J. Meejin Yoon, a professor and head of the Department of Architecture, was honored this week with the 2015 New Generation Leader award at a ceremony held Oct. 6 by Architectural Record as part of the magazine’s second annual Women in Architecture Forum and Awards event.

Yoon, who is also a principal at Höweler + Yoon Architecture, was recognized for her leadership in expanding architectural practice. Yoon received the award at the Time-Life Building in New York City. The awards event celebrates five architects for their contribution to the field, while providing a forum to recognize and promote women in architectural education and practice.

“Meejin exudes excellence and leadership on many levels, and such accolades will no doubt keep coming,” says Hashim Sarkis, dean of the School of Architecture and Planning. “It is especially gratifying to see Meejin receive recognition for her stature as a role model for women architects and as a mentor, supporter, and spokesperson on behalf of women in the profession.”

Yoon has pioneered an expansive architectural practice that embraces architecture, art, and landscape. Yoon’s recent projects include the Collier Memorial at MIT; Shadow Play, a hovering canopy that transforms a traffic median into a new public space in downtown Phoenix, Ariz.; and a new digital studio for Brown University’s Rockefeller Library, which addresses new media, digital scholarship, and collaborative educational spaces.

“We aim to push the conversation about women in architecture forward with this forum, to spotlight their accomplishments and encourage firms to promote women architects and their work,” Architectural Record Editor-in-Chief Cathleen McGuigan said in a statement on the magazine's website.

The other award winners were: Billie Tsien, founding partner of Tod Williams Billie Tsien; Anna Dyson, a professor of design, technology, and theory at the School of Architecture at Rensselaer Polytechnic Institute and founding director of the Center for Architecture, Science and Ecology; Pat Sapinsley, managing director of Cleantech Initiatives at New York University’s Urban Future Lab; and Marilyn Jordan Taylor, dean and professor of the University of Pennsylvania School of Design.

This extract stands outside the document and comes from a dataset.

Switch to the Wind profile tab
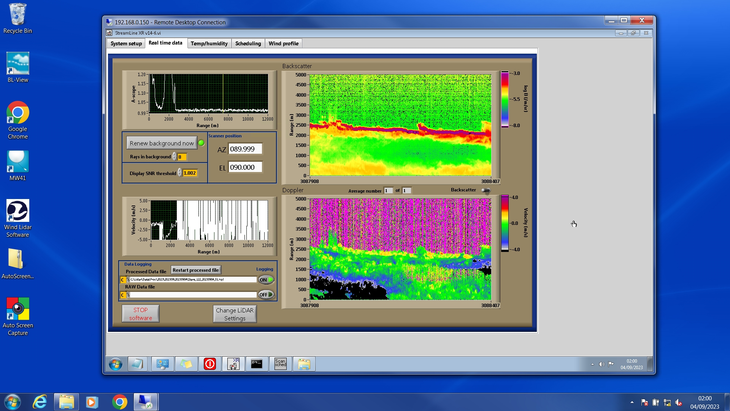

Taylor studied architecture as a graduate student at MIT from 1969 to 1970.

This year’s honorees were selected by an independent jury whose members included Rosalie Genevro, executive director of the Architectural League; critic Sarah Williams Goldhagen; Jill Lerner, principal of the architecture firm Kohn Pedersen Fox; Mark Lamster, an architecture critic for The Dallas Morning News; and Mark Regulinski, managing director of the architecture firm Skidmore, Owings & Merrill.